And, of course, Ari.


----------



## TarionzCousin

Mouseferatu said:


> And, of course, Ari.



I pronounce that just like the word "awry."

And isn't genasi pronounced "Gee-Nazi"?


----------



## doctorhook

...So it appears there is no "official pronunciation" for this word, if this thread is any indication. In this thread, there's already nearly sixty replies from a huge range of informed and semi-informed people, including official WotC staffers, community-renowned freelancers, and hobbists and D&D geeks of every stripe, from a fairly wide variety of cultural and linguistic backgrounds. It's not a huge sample, but it's not bad either, and given the lore and hobby-knowledge some of these posters have, I think that if an "official pronunciation" existed anywhere, at least somebody would know it. Thus, I am no longer expecting an "official pronunciation" to appear, nor am I confident that Monte Cook's pronunciation of "genasi" will settle anything. (I'm still curious about how he does pronounce it, though.)

That said, a significant number of posters apparently pronounce "genasi" similar to "jen-NA-see". (Don't beat me up if either my transcription or my counting is wrong!
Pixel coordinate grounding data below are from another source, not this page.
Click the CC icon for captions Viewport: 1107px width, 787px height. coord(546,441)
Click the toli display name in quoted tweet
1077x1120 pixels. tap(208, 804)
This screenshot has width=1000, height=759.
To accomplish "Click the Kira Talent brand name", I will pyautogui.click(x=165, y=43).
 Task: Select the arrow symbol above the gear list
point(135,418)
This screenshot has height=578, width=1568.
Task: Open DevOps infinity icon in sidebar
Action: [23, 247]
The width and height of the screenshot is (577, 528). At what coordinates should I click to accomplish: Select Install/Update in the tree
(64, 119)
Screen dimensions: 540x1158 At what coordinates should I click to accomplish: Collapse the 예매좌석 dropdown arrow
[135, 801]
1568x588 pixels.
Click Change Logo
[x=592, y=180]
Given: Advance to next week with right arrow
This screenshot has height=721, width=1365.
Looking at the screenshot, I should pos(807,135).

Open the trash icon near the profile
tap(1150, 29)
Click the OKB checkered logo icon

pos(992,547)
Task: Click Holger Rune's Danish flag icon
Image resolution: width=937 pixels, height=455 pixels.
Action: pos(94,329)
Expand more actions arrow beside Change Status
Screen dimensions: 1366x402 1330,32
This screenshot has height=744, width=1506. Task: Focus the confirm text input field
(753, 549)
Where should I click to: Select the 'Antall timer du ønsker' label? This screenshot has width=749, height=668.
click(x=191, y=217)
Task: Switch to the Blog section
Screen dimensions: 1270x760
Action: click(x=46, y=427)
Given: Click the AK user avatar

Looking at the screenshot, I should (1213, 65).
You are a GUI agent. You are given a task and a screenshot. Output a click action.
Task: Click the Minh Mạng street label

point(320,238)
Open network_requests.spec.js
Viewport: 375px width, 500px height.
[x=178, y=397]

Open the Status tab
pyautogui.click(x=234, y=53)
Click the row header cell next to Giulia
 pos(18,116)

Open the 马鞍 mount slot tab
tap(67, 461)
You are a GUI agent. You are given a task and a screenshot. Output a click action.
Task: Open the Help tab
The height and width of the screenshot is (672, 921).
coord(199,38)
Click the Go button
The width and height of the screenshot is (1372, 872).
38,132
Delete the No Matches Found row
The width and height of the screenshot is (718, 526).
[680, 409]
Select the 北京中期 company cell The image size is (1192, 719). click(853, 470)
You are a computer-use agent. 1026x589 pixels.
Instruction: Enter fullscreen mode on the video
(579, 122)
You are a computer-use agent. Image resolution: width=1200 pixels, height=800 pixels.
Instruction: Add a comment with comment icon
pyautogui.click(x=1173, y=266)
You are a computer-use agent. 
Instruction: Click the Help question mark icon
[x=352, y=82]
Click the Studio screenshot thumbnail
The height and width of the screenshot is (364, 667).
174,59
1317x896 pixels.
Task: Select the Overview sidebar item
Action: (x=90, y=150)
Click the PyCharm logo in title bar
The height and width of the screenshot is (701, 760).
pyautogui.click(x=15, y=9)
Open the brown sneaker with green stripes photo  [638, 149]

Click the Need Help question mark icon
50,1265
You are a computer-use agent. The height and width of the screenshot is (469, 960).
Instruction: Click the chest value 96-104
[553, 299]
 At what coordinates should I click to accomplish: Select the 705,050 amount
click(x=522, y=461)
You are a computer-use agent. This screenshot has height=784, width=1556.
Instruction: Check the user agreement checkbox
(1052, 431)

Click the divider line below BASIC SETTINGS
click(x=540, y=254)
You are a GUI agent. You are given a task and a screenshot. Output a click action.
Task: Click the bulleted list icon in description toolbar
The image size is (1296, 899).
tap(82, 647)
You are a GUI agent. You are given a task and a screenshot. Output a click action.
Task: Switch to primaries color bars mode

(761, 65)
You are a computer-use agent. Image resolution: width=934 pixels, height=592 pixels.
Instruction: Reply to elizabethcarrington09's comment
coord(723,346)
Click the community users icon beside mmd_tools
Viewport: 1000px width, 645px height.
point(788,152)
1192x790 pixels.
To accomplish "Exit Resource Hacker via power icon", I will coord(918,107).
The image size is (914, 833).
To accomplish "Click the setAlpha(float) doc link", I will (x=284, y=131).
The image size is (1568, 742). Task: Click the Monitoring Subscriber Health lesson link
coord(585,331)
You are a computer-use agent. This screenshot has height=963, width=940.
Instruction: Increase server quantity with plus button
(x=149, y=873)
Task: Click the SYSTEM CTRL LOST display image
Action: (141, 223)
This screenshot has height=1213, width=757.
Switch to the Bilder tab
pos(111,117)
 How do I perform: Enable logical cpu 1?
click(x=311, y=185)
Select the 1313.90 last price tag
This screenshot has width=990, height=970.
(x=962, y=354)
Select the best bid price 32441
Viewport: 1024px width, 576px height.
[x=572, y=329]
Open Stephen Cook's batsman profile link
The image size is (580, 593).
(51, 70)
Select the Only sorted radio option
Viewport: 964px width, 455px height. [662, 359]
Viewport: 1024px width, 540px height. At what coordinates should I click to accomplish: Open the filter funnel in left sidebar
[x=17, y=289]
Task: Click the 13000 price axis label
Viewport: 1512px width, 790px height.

For our purposes, though, I think it's okay.)
/d͡ʒзnα:si/ = 14 (Soft G, "jen-NA-see")
/d͡ʒinα:si/ = 1
/d͡ʒi:nαzi/ = 1
/ʒзnα:si/ = 1

/gзnα:si/ = 5 (Hard G, "gen-NA-see")
/gз:nαzi/ = 1

/d͡ʒзnαsaɪ/ = 6 (Sounds like "genocide")

/gзnsaɪ/ or /d͡ʒзnsaɪ/ = 3 ("gen-sai" or "jen-sai")
/gзnαsi:/ or /d͡ʒзnαsi:/ = 1 

Rhymes with cow = 1​My next question is whether or not "we", the community, have the mandate to make this slightly dominant pronunciation (semi-)official. IMHO, there's both enough support for and a decent enough case to be made in favour of "jen-NA-see" (or something similar). In other words, can we agree on a pronunciation and declare, "*Look, world! We, the English-speaking D&D community have agreed to pronounce the word "Genasi" as ______!*"?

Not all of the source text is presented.